How far g-2 deviates from theoretical predictions is an indication of how much is still unknown about the universe – how many monsters, as Polly put it, lurk in the dark for physicists to spot.
In 1998, Brookhaven physicists, including Polly, who was then a PhD student, set out to explore this cosmic ignorance by actually measuring g-2 and comparing it to predictions.
In the experiment, an accelerator called Alternating Gradient Synchrotron generated muon beams and sent them into a 50-foot-wide storage ring, a giant race track controlled by superconducting magnets.
The value of g they received didn’t agree enough with the Standard Model’s prediction to stimulate the physicists’ imagination – but with insufficient confidence to claim a solid discovery. In addition, experts could not agree on the exact prediction of the Standard Model, which further clouded the hopeful waters.
Brookhaven ran out of money to repeat the experiment in 2001 and withdrew the 50-foot muon storage ring. The universe got stuck.
The big step
A new campus for studying muons has been built in Fermilab.
“That opened up a world of possibilities,” recalled Polly in his biographical article. At the time, Polly was working at the Fermilab. He asked the laboratory to repeat the G-2 experiment there. You blamed him.
However, they needed the Brookhaven 50-foot magnetic separation line to run the experiment. And so in 2013 the Magnet embarked on a 3,200-mile odyssey, mostly by barge, along the east coast, around Florida and up the Mississippi, then by truck via Illinois to Batavia, the home of Fermilab.
The experiment began in 2018 with a more intense muon beam and the goal of compiling 20 times as much data as in the Brookhaven version.
In 2020, a group of 170 experts known as the Muon g-2 Theory Initiative published a new consensus value for the theoretical value of the magnetic moment of muon, based on three-year workshops and calculations using the Standard Model. That answer compounded the original discrepancy that Brookhaven reported.
Into the dark
The team had to pick up another fold. To prevent human bias – and to prevent any fudging – the experimenters engaged in a practice known as blinding, which is common in large-scale experiments. In this case, the master clock, which tracks the shaking of the muons, was set at a rate unknown to the researchers. The figure was sealed in envelopes that were sealed in the Fermilab and University of Washington offices in Seattle.
In a ceremony in February, Polly opened the Fermilab envelope and David Hertzog of the University of Washington opened the Seattle envelope. The number it contained was entered into a spreadsheet that provided a key to all of the data, and the result became a chorus of wows.
“It really turned into a really exciting moment, as until that very moment no one in the collaboration knew the answer,” said Saskia Charity, a Fermilab postdoctoral fellow who worked remotely from Liverpool, England during the pandemic.
It was proud that they had managed to take such a tough measurement, and then joy that the results matched those from Brookhaven.
“This seems to confirm that Brookhaven was no accident,” said Carena, the theorist. “You have a real chance of breaking the standard model.”

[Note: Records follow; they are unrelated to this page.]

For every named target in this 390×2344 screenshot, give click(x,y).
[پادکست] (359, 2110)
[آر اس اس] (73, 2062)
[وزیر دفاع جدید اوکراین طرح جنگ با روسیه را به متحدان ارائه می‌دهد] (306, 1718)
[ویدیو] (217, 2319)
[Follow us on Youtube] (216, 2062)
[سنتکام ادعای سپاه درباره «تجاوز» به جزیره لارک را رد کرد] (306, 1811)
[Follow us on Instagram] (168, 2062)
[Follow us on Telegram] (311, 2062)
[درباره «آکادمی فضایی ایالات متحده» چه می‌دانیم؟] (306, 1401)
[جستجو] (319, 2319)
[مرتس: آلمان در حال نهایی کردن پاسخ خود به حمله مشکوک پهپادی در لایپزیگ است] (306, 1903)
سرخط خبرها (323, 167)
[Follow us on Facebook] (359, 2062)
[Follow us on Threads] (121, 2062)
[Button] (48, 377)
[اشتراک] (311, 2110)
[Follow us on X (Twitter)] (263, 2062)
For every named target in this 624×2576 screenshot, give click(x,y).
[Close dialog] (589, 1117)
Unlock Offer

Physicists say the anomaly gave them ideas for finding new particles. Among them are particles that are light enough to be captured by the Large Hadron Collider or its planned successor. Some may have already been recorded, but are so rare that they have not yet emerged from the snowstorm of the data recorded by the instrument.
Another candidate named Z-Prime could shed some light on some of the riddles in the Big Bang, according to Gordan Krnjaic, a cosmologist at Fermilab.
The G-2 outcome, he said in an email, could set the agenda for physics in the next generation. “If the central value of the observed anomaly remains fixed, the new particles cannot hide forever,” he said. “We’ll learn a lot more about basic physics in the future.”